WORK REQUEST :: Exclude all pictures, then write out exactly the lines below from the first one through the line with "Task: View the white ВАЗ 2121 1983 photo".

___ RECORDS FOR THIS EXERCISE

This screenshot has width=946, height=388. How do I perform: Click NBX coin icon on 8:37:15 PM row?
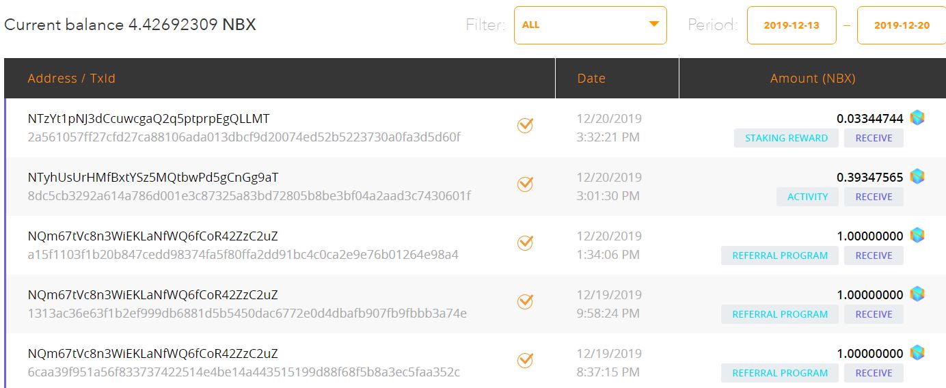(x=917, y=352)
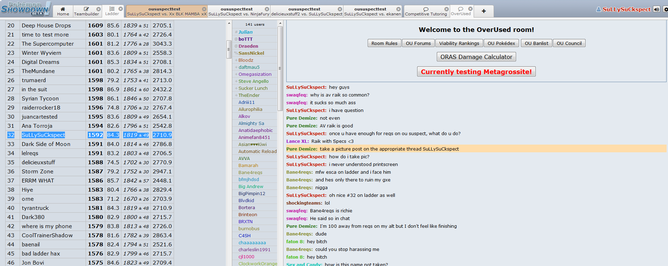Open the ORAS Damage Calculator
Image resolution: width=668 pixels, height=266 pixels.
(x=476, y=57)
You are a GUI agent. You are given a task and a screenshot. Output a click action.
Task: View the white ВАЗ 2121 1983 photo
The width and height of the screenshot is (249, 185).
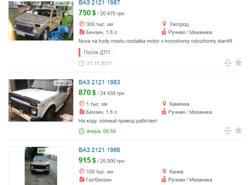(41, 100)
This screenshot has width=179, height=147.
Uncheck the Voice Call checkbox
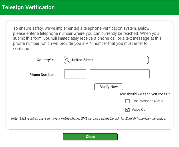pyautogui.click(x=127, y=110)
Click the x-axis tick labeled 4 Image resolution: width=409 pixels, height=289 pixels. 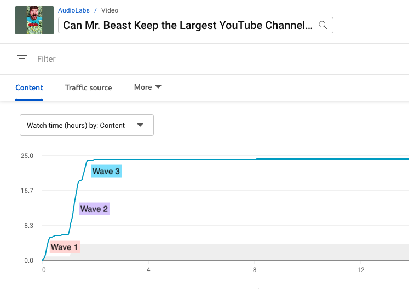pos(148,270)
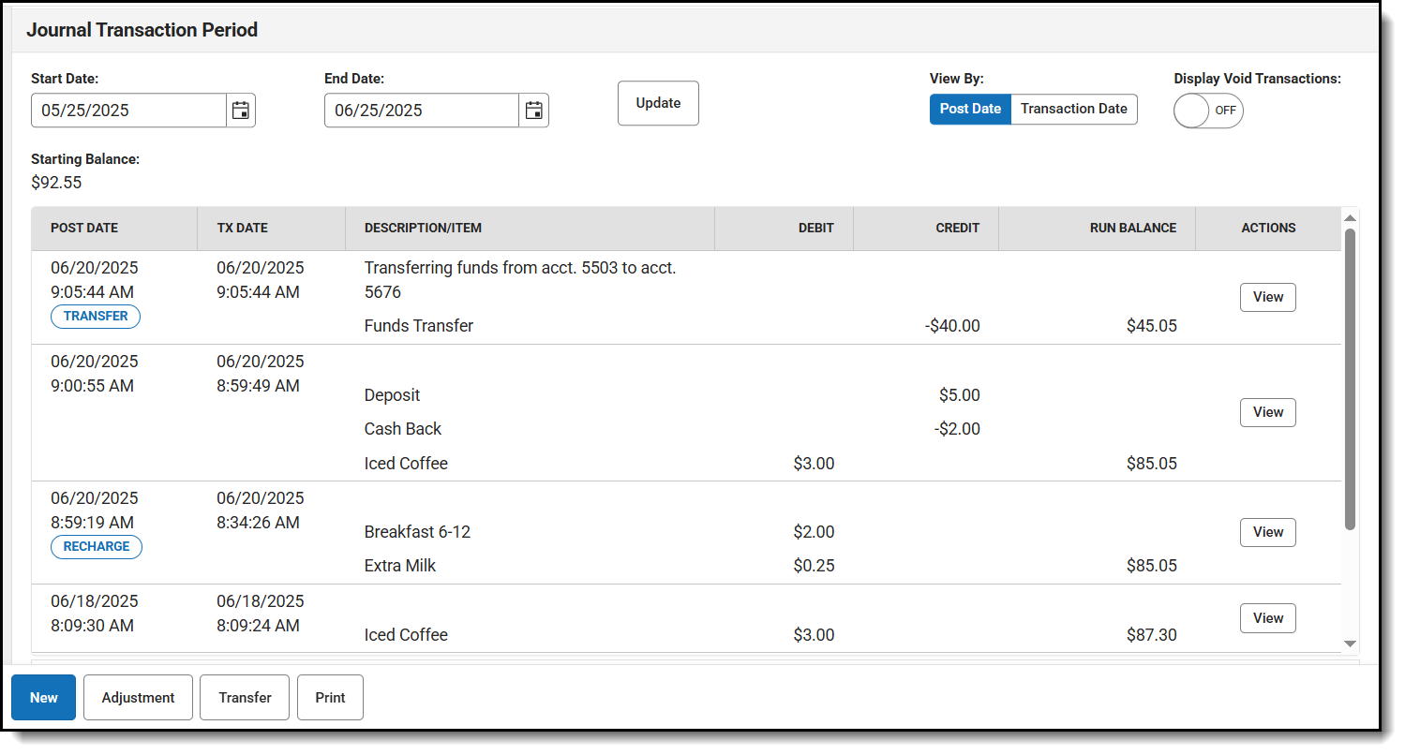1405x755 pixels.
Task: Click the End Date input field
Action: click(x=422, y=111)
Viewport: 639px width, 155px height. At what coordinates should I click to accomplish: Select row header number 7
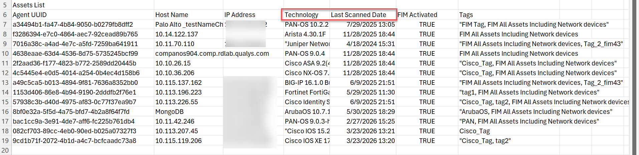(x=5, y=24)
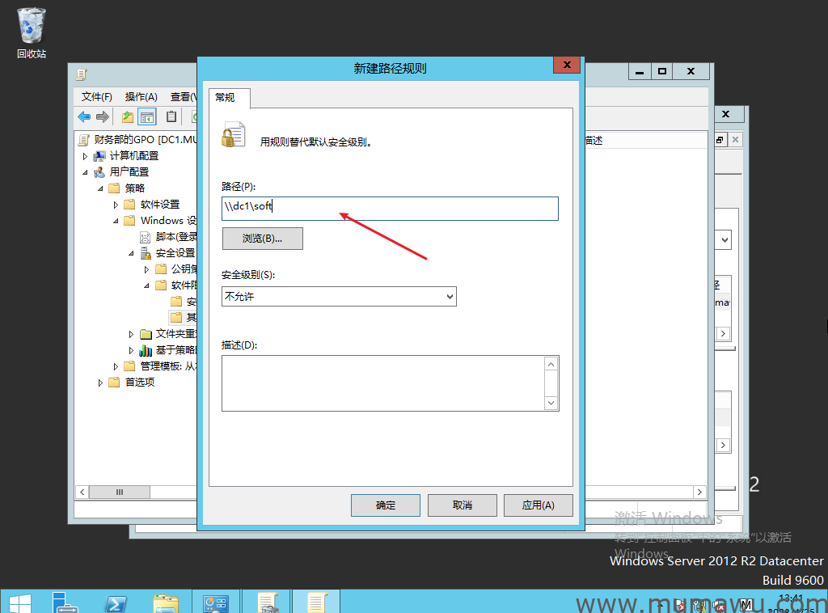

______

TASK SOLUTION ::
This screenshot has width=946, height=388. How do I perform: Click NBX coin icon on 8:37:15 PM row?
(x=917, y=352)
Open the ORAS Damage Calculator
Image resolution: width=668 pixels, height=266 pixels.
(x=476, y=57)
You are a GUI agent. You are given a task and a screenshot. Output a click action.
Task: View the white ВАЗ 2121 1983 photo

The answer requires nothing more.